▶ _EXERCISE DESCRIPTION_
Please swap "dimension" for "measurement" everywhere in the entries below and copy them out with nothing else changed, leaving out the pictures.

▶ _EXTRACTED ENTRIES_
--*--
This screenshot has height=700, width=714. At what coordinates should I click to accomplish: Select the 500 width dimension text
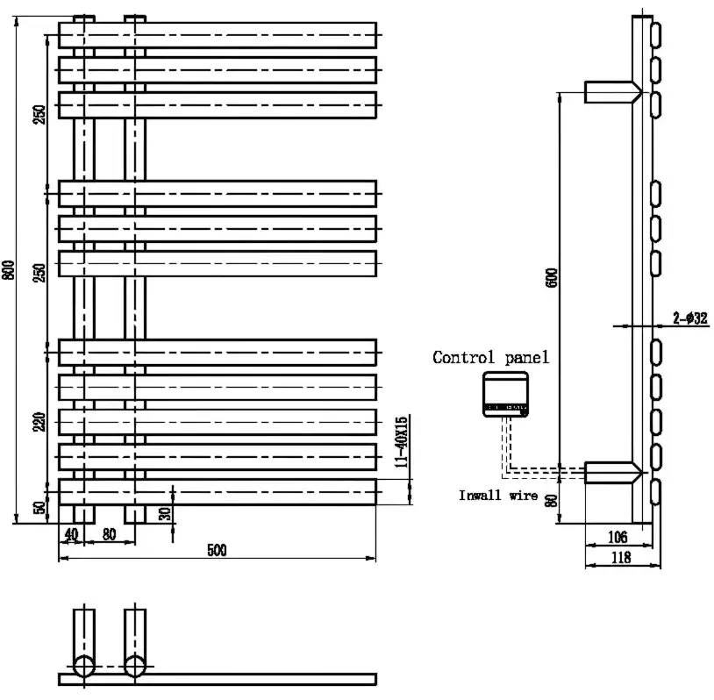(216, 550)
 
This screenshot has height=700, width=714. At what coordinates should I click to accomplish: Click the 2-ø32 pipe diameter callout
(691, 318)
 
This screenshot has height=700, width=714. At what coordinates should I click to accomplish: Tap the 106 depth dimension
(617, 535)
--*--
▶ _REPLY TO THE TASK_
This screenshot has height=700, width=714. At what coordinates should I click to accomplish: Select the 500 width measurement text
(216, 550)
 
This screenshot has height=700, width=714. At what coordinates should I click to accomplish: Click the 2-ø32 pipe diameter callout
(691, 318)
 
This screenshot has height=700, width=714. At what coordinates should I click to accomplish: Tap the 106 depth measurement
(617, 535)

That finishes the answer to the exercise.